NAIA national co-champion MIAC champion

Champion Bowl, T 7–7 vs. Sam Houston State
- Conference: Minnesota Intercollegiate Athletic Conference
- Record: 10–0–1 (7–0 MIAC)
- Head coach: Jake Christiansen (24th season);
- Captains: John Nellermoe; Raleigh Lillemoe;

= 1964 Concordia Cobbers football team =

American college football season

The 1964 Concordia Cobbers football team was an American football team that represented Concordia College of Moorhead, Minnesota, as a member of the Minnesota Intercollegiate Athletic Conference (MIAC) during the 1964 NAIA football season. In their 24th year under head coach Jake Christiansen, the Cobbers compiled a 10–0–1 record (7–0 against conference opponents), won the MIAC championship, and tied Sam Houston State in the Champion Bowl to share the NAIA national championship.
※ ※ ※
Continue the article on the 1964 Concordia Cobbers football team from where it stops, not the lines that follow.

• **INFORMATION SHOWN**:
※ ※ ※
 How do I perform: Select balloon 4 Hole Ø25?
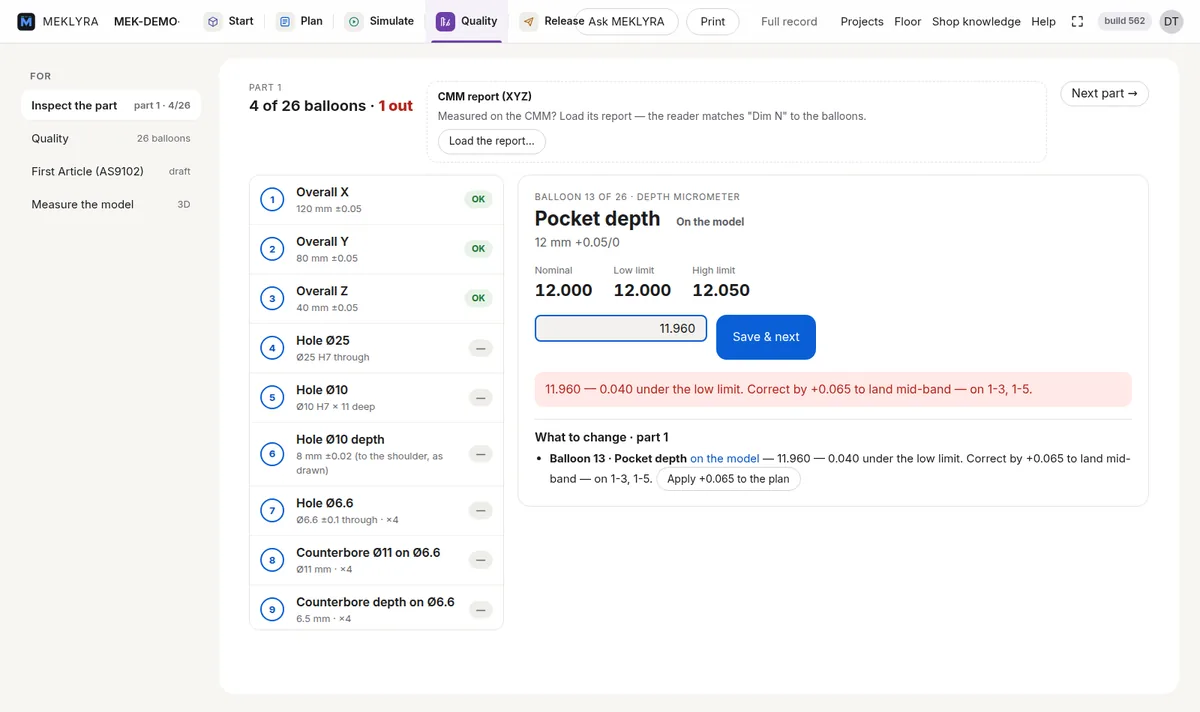[376, 348]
※ ※ ※
• **EXERCISE OUTPUT**:
Junior fullback Dave Heide totaled 993 rushing yards in nine regular-season games. Four Cobbers received first-team honors on the 1964 All-MIAC football team selected by the conference coaches: Heide; senior quarterback Bob Nick (praised for his "versatility and amazing football sense"); senior end Paul Brynteson (chosen for his "blocking strength", "pass-catching moves", and "place-kicking toe"); and linebacker Bob Braun (described as "a 200-pound socker").

Concordia had a total enrollment in the fall of 1964 of 1,800 students.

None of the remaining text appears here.